Почему интрига и обман, с неимоверной легкостью прощаемые тем, кто напропалую пользуется ими в личных и своекорыстных целях, вызывают такое негодование, если к ним прибегают во имя целей благих? Потому ли, что всякий нормальный человек вполне знаком с первым вариантом – сколько раз сам подличал и врал по мелочам, это в порядке вещей, без этого не проживешь… Но к тому, кто толкует о благе, всегда относятся с подозрительностью, как к заведомому лицемеру, и рады-радешеньки уличить его, ниспровергнуть, стащить с пьедестала в грязь.
А ещё потому, что к тебе относятся так, как ты к себе относишься. И ты, верно уж, человек-то хороший, коли к благу устремился, именно потому, что хороший, жестоко и мучительно совестишься оттого, что подчас вынужден пускаться во все тяжкие. Тут-то тебя и ловят за руку. Тебе совестно – стало быть, ты и впрямь виноват. Вот, скажем, ради жилплощади нормальному человеку никогда ничего не совестно – он никогда и не виноват поэтому!

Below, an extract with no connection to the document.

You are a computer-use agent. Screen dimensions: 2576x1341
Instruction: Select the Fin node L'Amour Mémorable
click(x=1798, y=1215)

А главным образом потому, что твое благо отнюдь не обязательно будет признано благом теми, кто тебя обсуждает и выставляет оценки. Вот в чем дело. Буханка хлеба, или тетка посисястей, или навороченный «чероки» – это всем понятное, очевидное, бесспорное благо. А вот твои измышления и грезы – манят далеко не всех. И, стало быть, для очень многих из формулы уходит множитель «благо» – и остается одна голая неприглядность.

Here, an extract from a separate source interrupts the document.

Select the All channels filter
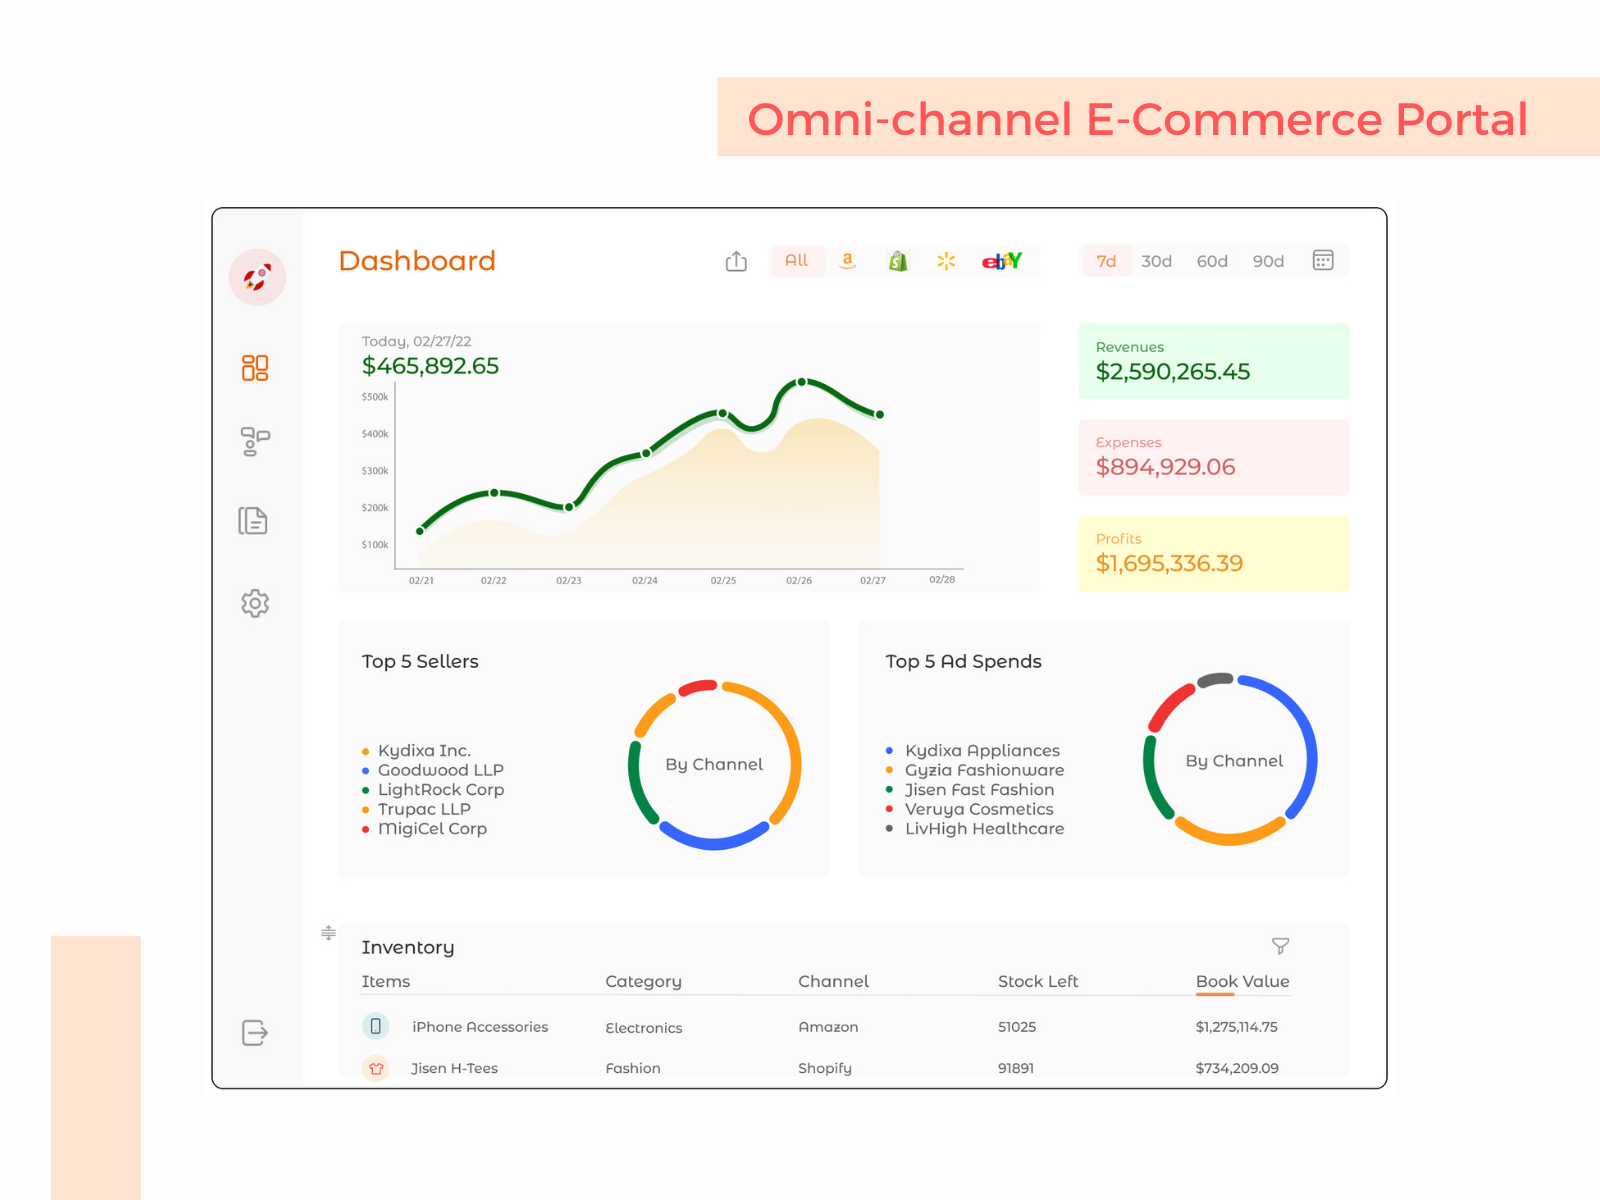1600x1200 pixels. click(797, 261)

Ладно, Бог с ним, с благом. Не надо громких слов. Я совершаю нечто не ради благих целей, а просто ради своих целей. Я не стану обсуждать, хороши эти цели или нет, являются они благом или не являются. Я следую им и буду им следовать. И, как любой иной человек, пойду ради них на… многое. Кто-то идет на многое ради жилплощади, а я – ради того, чтобы сеятели сеяли. Все.
Для того, чтобы сделать что-либо, нужно соблюдать всего лишь три условия. Во-первых, нужно начать это делать, во-вторых, нужно продолжать это делать, и, в-третьих, нужно завершить это делать.
В такие минуты мне до тоски отчетливо, как совсем недавний, вспоминался последний день детства. Как мы с па Симагиным бодро топаем в химчистку, – знать не зная и ведать не ведая, что через несколько часов мама так страшно и необъяснимо заболеет, и потом рухнет мир. И он рассказывает что-то про неразрешимые вопросы и необратимые действия. Как страшно их совершать. Как не с кем посоветоваться. Что это за кошмар – когда ответственность ни с кем нельзя разделить. На каком-то созвучном той эпохе примере – про революцию. И я тогда даже понял кое-что…
Мудрый па Симагин.
Вот что я подумал сейчас. Наверняка найдутся трудящиеся, которые заподозрят меня, как в свое время принца датского Гамлета заподозрили, в гомосексуальной влюбленности в отца. Ну, в отчима. Уж слишком часто я его поминаю. И слишком, дескать, в превосходных степенях по отношению ко всему остальному, которое, дескать, как колос, пораженный спорыньей, в сравнении с чистым… Отдаю себе в этой опасности отчет.
И плюю на нее.
– Кира, – сказал я проникновенно. – Это мы когда-то очень подробно обсуждали. И, как мне казалось, пришли к полному единодушию. И работали вместе пять лет. Не было у меня в этом деле человека ближе по духу. Неужели ты тогда так горячо соглашалась со мной единственно потому, что ЛУЧШЕ КО МНЕ ОТНОСИЛАСЬ?
Это был запрещенный удар, и я прекрасно это знал. Но мне нужно было, чтобы она, во-первых, некоторое время ещё работала с Кашинским, и, во-вторых, в очередной раз убедилась, что я гораздо хуже, чем ей мнилось прежде.